Security researchers assessed the Operation Wocao actors used similar TTPs and tools as APT20, suggesting a possible overlap. Operation Wocao was named after an observed command line entry by one of the threat actors, possibly out of frustration from losing webshell access.[1]

FunnyDream was a suspected Chinese cyber espionage campaign that targeted government and foreign organizations in Malaysia, the Philippines, Taiwan, Vietnam, and other parts of Southeast Asia. Security researchers linked the FunnyDream campaign to possible Chinese-speaking threat actors through the use of the Chinoxy backdoor and noted infrastructure overlap with the TAG-16 threat group.[1][2][3]

C0026 was a campaign identified in September 2022 that included the selective distribution of KOPILUWAK and QUIETCANARY malware to previous ANDROMEDA malware victims in Ukraine through re-registered ANDROMEDA C2 domains. Several tools and tactics used during C0026 were consistent with historic Turla operations.[1]

Operation Honeybee was a campaign that targeted humanitarian aid and inter-Korean affairs organizations from at least late 2017 through early 2018. Operation Honeybee initially targeted South Korea, but expanded to include Vietnam, Singapore, Japan, Indonesia, Argentina, and Canada. Security researchers assessed the threat actors were likely Korean speakers based on metadata used in both lure documents and executables, and named the campaign "Honeybee" after the author name discovered in malicious Word documents.[1]
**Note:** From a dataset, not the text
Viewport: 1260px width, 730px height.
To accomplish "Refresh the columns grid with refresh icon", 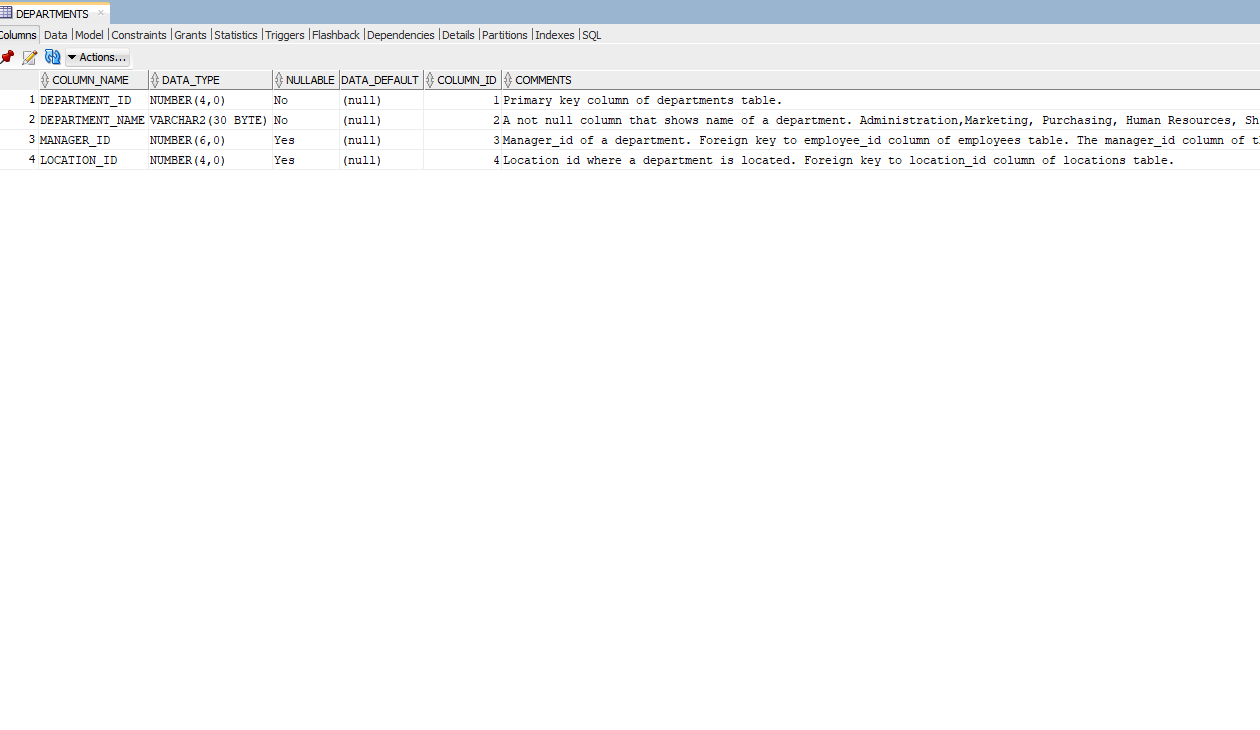I will (52, 57).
Cutting Edge was a campaign conducted by suspected China-nexus espionage actors, variously identified as UNC5221/UTA0178 and UNC5325, that began as early as December 2023 with the exploitation of zero-day vulnerabilities in Ivanti Connect Secure (previously Pulse Secure) VPN appliances. Cutting Edge targeted the U.S. defense industrial base and multiple sectors globally including telecommunications, financial, aerospace, and technology. Cutting Edge featured the use of defense evasion and living-off-the-land (LoTL) techniques along with the deployment of web shells and other custom malware.[1][2][3][4][5]

APT41 DUST was conducted by APT41 from 2023 to July 2024 against entities in Europe, Asia, and the Middle East. APT41 DUST targeted sectors such as shipping, logistics, and media for information gathering purposes. APT41 used previously-observed malware such as DUSTPAN as well as newly observed tools such as DUSTTRAP in APT41 DUST.[1]